_Stored data entries_:
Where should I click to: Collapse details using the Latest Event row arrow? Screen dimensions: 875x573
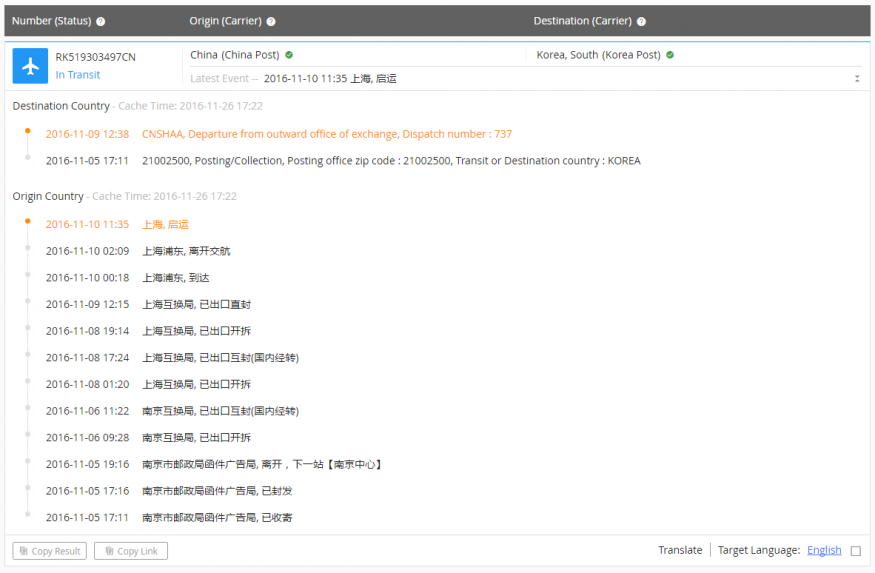[x=856, y=78]
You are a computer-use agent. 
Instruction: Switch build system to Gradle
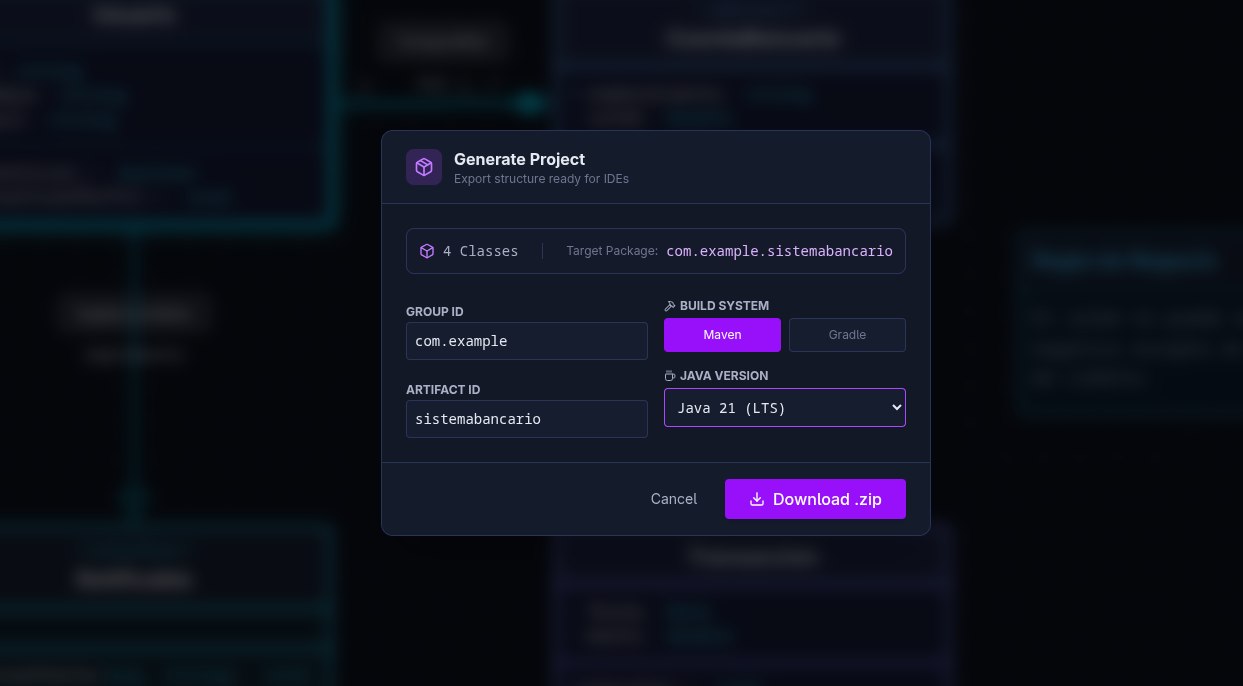pos(847,335)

_What is required_: Retype all of the entries exactly as written, leaving out any images.

_Answer box_:
Where should I click to: Collapse details using the Latest Event row arrow? Screen dimensions: 875x573
[x=856, y=78]
You are a computer-use agent. 
Instruction: Switch build system to Gradle
pos(847,335)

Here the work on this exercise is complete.